■ Your goal
Of the lines listed below, return exactly those that run from the line containing "The height and width of the screenshot is (424, 525)." through the line containing "This screenshot has width=1299, height=764.", both included.

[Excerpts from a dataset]
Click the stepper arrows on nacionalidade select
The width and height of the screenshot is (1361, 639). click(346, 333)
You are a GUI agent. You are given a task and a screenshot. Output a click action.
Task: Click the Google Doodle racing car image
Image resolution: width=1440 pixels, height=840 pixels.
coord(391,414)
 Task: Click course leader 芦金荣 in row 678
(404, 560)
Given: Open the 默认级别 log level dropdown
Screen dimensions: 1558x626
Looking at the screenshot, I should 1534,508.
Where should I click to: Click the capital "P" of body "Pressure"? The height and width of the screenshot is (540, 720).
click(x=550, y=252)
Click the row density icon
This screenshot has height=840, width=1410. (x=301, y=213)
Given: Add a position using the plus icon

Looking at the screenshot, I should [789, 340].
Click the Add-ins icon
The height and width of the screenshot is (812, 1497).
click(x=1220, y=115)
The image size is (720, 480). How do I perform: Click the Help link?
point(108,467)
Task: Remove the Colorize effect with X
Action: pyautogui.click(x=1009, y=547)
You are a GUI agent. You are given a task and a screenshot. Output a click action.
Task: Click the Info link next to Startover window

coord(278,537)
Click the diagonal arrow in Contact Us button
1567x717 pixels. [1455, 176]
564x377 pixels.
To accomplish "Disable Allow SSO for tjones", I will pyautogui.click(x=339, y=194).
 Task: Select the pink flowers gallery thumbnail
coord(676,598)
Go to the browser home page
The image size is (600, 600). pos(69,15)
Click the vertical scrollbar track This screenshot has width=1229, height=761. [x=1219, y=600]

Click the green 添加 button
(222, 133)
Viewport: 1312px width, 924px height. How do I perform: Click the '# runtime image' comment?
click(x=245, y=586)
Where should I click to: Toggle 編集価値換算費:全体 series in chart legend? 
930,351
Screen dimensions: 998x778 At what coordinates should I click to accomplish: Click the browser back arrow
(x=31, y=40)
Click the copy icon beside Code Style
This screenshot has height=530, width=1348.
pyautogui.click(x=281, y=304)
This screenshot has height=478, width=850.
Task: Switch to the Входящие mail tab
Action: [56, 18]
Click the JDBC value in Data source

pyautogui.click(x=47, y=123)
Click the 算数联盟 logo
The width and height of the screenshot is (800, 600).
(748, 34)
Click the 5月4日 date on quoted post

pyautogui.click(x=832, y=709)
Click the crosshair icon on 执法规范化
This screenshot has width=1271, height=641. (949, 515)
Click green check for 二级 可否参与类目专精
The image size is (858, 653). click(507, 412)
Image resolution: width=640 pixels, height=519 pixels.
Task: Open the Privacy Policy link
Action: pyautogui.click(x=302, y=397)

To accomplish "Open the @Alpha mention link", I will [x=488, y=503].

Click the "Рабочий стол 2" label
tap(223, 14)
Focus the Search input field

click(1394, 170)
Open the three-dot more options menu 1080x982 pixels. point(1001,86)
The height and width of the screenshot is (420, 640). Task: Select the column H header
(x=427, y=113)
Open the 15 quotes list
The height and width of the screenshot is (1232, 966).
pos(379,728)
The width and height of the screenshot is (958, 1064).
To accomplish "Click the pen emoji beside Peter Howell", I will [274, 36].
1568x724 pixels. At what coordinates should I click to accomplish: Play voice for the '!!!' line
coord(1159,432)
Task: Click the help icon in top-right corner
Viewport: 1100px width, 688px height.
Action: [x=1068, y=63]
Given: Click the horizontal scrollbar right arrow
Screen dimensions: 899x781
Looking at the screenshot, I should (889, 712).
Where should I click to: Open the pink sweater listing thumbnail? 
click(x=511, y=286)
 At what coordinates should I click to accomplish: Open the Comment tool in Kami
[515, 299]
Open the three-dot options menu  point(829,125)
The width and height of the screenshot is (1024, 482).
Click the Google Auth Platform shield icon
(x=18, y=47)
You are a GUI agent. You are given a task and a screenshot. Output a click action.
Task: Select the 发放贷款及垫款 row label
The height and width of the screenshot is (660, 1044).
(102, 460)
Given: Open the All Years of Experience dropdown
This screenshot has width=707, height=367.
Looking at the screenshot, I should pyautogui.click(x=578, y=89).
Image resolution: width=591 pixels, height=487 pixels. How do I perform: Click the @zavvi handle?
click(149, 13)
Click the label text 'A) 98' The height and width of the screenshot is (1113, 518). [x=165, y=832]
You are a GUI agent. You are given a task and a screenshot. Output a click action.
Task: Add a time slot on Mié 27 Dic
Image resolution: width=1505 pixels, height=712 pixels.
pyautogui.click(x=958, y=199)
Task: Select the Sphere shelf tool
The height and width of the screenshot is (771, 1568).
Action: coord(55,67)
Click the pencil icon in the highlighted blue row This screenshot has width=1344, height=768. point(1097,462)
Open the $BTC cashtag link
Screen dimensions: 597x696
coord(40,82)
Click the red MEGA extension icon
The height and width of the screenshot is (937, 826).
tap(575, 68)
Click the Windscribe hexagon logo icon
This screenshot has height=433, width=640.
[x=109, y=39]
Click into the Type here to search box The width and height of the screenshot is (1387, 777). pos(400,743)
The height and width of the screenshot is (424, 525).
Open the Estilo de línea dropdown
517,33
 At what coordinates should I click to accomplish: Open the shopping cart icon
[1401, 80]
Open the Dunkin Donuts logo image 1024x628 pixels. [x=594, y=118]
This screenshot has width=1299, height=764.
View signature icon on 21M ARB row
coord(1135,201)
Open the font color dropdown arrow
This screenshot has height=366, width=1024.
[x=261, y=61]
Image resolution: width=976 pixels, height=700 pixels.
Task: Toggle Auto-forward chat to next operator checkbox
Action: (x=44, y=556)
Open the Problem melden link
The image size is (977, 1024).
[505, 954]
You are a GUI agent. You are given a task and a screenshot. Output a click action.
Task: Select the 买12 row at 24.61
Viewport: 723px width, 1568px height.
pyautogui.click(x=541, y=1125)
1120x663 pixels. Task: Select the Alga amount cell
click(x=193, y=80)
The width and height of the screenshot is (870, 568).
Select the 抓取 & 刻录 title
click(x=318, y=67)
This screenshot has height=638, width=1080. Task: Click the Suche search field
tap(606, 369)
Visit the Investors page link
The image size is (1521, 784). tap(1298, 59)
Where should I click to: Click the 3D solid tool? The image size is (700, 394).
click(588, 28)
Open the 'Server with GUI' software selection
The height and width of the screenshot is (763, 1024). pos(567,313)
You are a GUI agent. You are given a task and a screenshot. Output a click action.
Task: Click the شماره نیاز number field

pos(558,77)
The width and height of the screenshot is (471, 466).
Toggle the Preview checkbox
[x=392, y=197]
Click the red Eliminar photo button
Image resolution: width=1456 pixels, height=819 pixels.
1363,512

■ Response below
The height and width of the screenshot is (424, 525).
Open the Estilo de línea dropdown
517,33
 At what coordinates should I click to accomplish: Open the shopping cart icon
[1401, 80]
Open the Dunkin Donuts logo image 1024x628 pixels. [x=594, y=118]
This screenshot has width=1299, height=764.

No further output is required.